Fragmento:
El golpe tosco y hueco de los tacones al besar la madera anunciaba su paso, vestidas de negro, con el rostro cubierto, eran la personificación de la muerte, su andar lento marcaba los minutos de vida que restaban para el enfermo moribundo, y su bastón romo era su propia versión de la guadaña de la parca. El toque seco del amaderado bastón fue lo último que muchos sintieron en vida y quien murió con los ojos abiertos se llevó la lúgubre imagen de la acabadora impresa en sus pupilas.
Aunque parezca pura ficción las acabadoras o últimas madres, fueron mujeres reales, que se dedicaban a administrar la muerte a ancianos o enfermos muy graves, para ahorrarles grandes agonías, populares en las zonas rurales de Cerdeña, las acabadoras no eran enfermeras ni mucho menos religiosas, acudían contestando a las peticiones de la familia y jamás cobraban por su "trabajo", sobreviviendo siempre de la caridad vecinal.
Las primeras apariciones registradas de este ángel de la muerte datan de hace unos 3500 años, probablemente nacidas en el seno de cultos paganos, donde su función como sacerdotisas no difería con los principios de estas prácticas religiosas, sin embargo con la llegada del Cristianismo a Europa y las fatales condenas por cualquier ápice de comportamiento que pudiese tildarse de herejía, esta función de las "últimas madres" se sumergió en la clandestinidad, ya que se enfrentaba totalmente a la idea de la Iglesia de que Dios es el único capaz de dar o quitar la vida.
La acabadora obraba sin dejar pistas, lo que a la par favorecía a las familias que solicitaba sus servicios, que quedaban envueltos en un eterno pacto de silencio. En un momento en que la medicina no aliviaba los dolores y las familias agonizaban junto a los moribundos, la acabadora, a pesar de traer la muerte, era vista por la tradición popular como una madre misericordiosa, la última madre.

Datos recopilados:
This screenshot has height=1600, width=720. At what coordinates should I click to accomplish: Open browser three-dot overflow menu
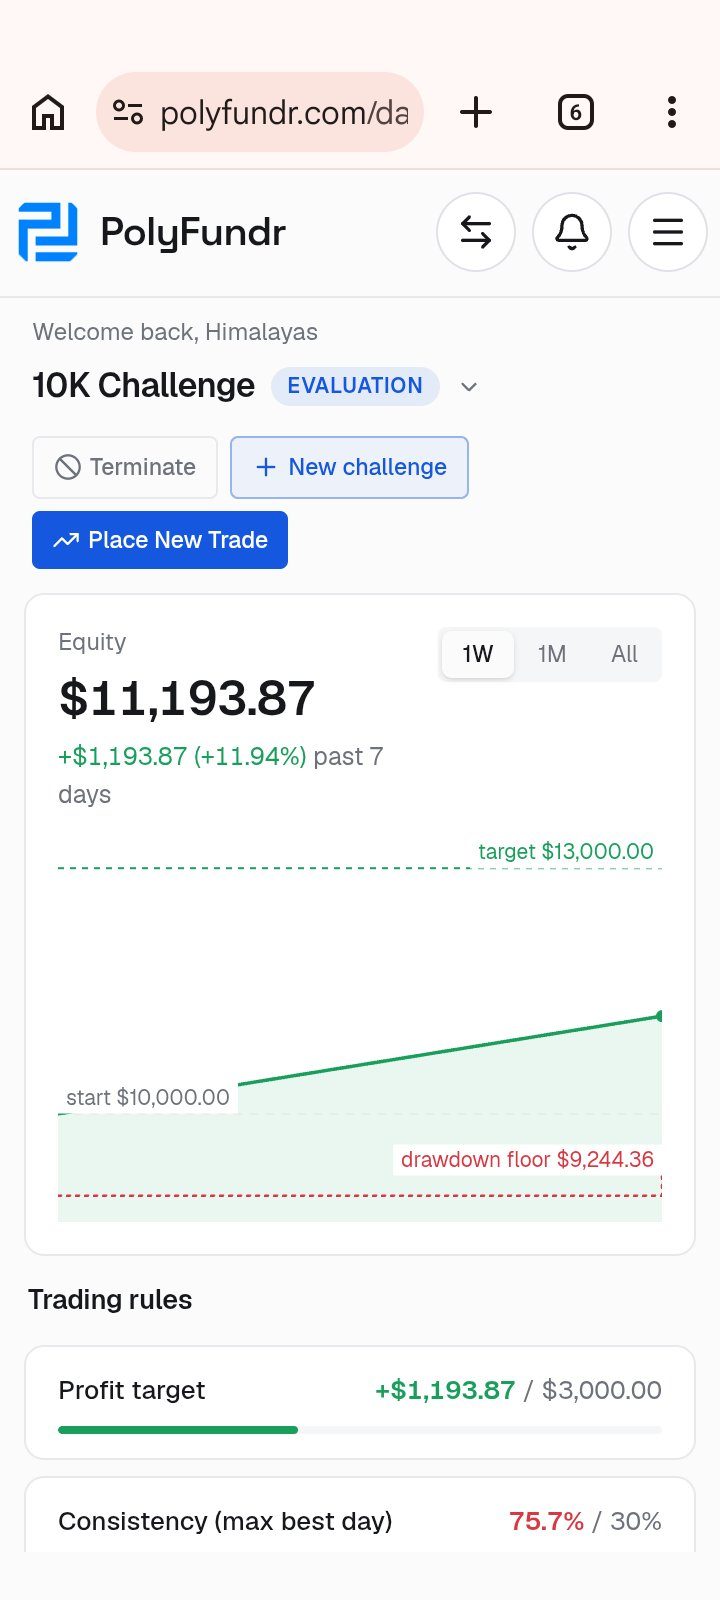point(672,112)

Tarea práctica:
Continúa, por favor, el texto sobre las acabadoras de Cerdeña a partir de su última oración. Las líneas no intervienen aquí.

Respuesta al ejercicio:
Obraban en las sombras, escondidas de Dios y los hombres, para llevar a cabo su cometido exigían que
no existiera en la sala nadie más que el moribundo y que se retirasen también de la misma todas las imágenes o símbolos religiosos. Se valían de una rama de olivastro de 40 centímetros de largo trasformada en un bastón especial llamado "mazzolu", con el cual propinaban un golpe en el pariental o la nuca, también se valían de la asfixia o el estrangulamiento como armas para lograr su nefasto fin.Con el paso de los años, los pactos de silencio se han roto y han salido a la luz, permitiendo ubicar las últimas actuaciones de estas mujeres acabadoras, una en 1929 y otra en 1952. En el pueblo de Luras existe hace unos años un Museo Etnográfico que alberga las tradiciones de Cerdeña y en su interior guarda un "mazzolu", hallado por Piergiacomo Pala , fundador del museo y apasionado investigador de estas misteriosas figuras, que tras años de investigaciones, entrevistas y búsquedas implacables recuperó el arma del interior de las paredes de la casa de una acabadora.
Pala opina, que esta labor no esté extinta, y que es posible que continué de manera muy marginal y clandestina, pues se tiene conocimiento de que hace apenas 15 años, en secreto de confesión, una mujer reveló que había actuado como acabadora de un hombre terriblemente enfermo, en una localidad cercana.
Quizás aún ejercen su función, más en la oscuridad que nunca, y llevan más de 3000 años llevando a cabo una práctica que hoy puede resultar aberrante y que de por sí es un tema tabú en nuestra sociedad desarrollada, que tartamudea para hablar de suicidio asistido o derecho al mismo.
Lo cierto es que era una práctica tan común en estas comunidades, como el oficio de matrona, y de hecho casi siempre, las acabadoras subsistían de la caridad y dedicándose a traer la vida al mundo, siendo así testigos sombrías de ambos lados de la existencia, el principio de una vida y el final de otras tantas.